June 17, 2024

What’s new in Mojo 24.4? Improved collections, new traits, os module features and core language enhancements

Mojo 24.4 is now available for download, and this release includes several core language and standard library enhancements. In this blog post, we’ll dive deep into many of these features using code examples. One of the biggest highlights of this release is that we received 214 pull requests from 18 community contributors for new product features, bug fixes, documentation enhancements, and code refactoring. These contributions resulted in 30 net new features in the standard library, accounting for 11% of all improvements in this release.
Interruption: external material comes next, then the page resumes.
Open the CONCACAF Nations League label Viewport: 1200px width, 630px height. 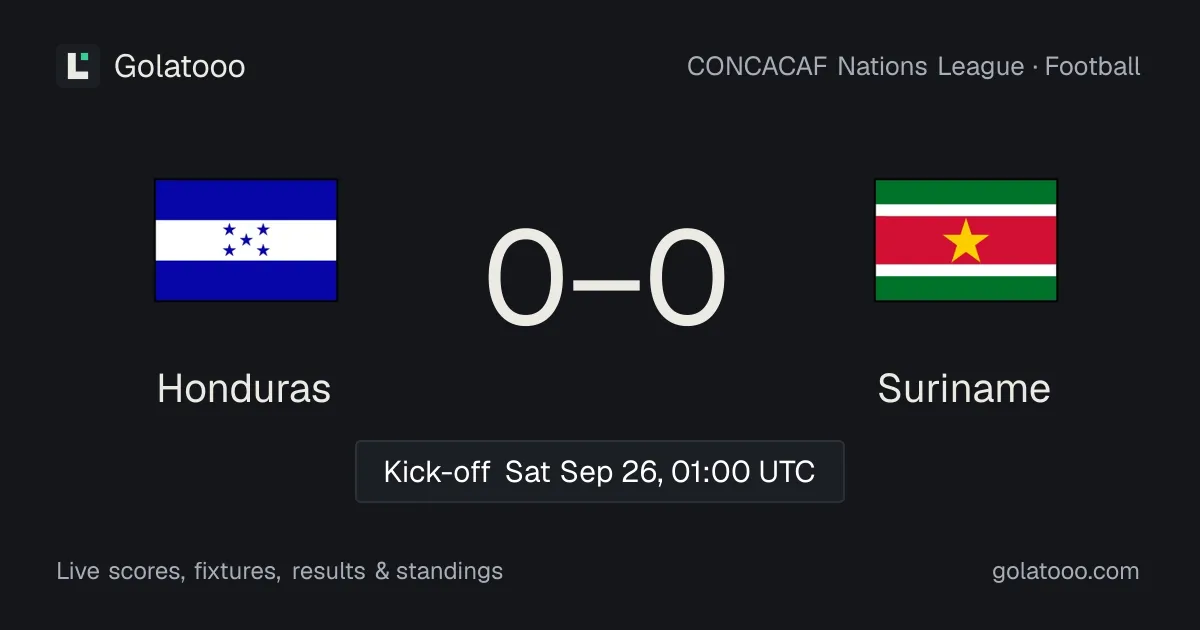pos(856,66)
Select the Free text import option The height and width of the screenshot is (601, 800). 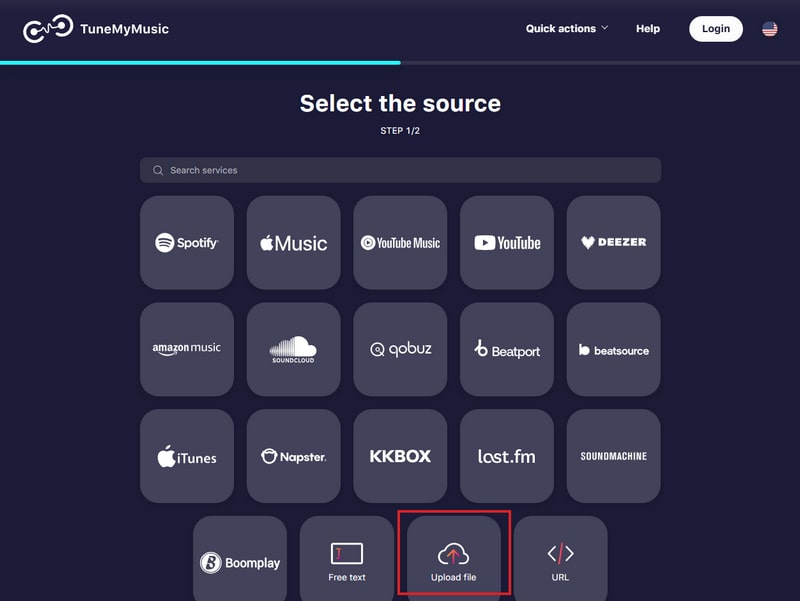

We’re incredibly proud of the momentum we’re seeing with community contributions, and it goes without saying – you are the real star of this release. On behalf of the entire Mojo team, we’d like to thank you for all your contributions to making Mojo awesome!

Throughout the rest of the blog post, we’ll discuss many of the new features in this release with code examples that you can find in a Jupyter Notebook on GitHub. As always, the official changelog has an exhaustive list of new features, what’s changed, what’s removed, and what’s fixed. Before we continue, don’t forget to upgrade your Mojo🔥. Let’s dive into the new features.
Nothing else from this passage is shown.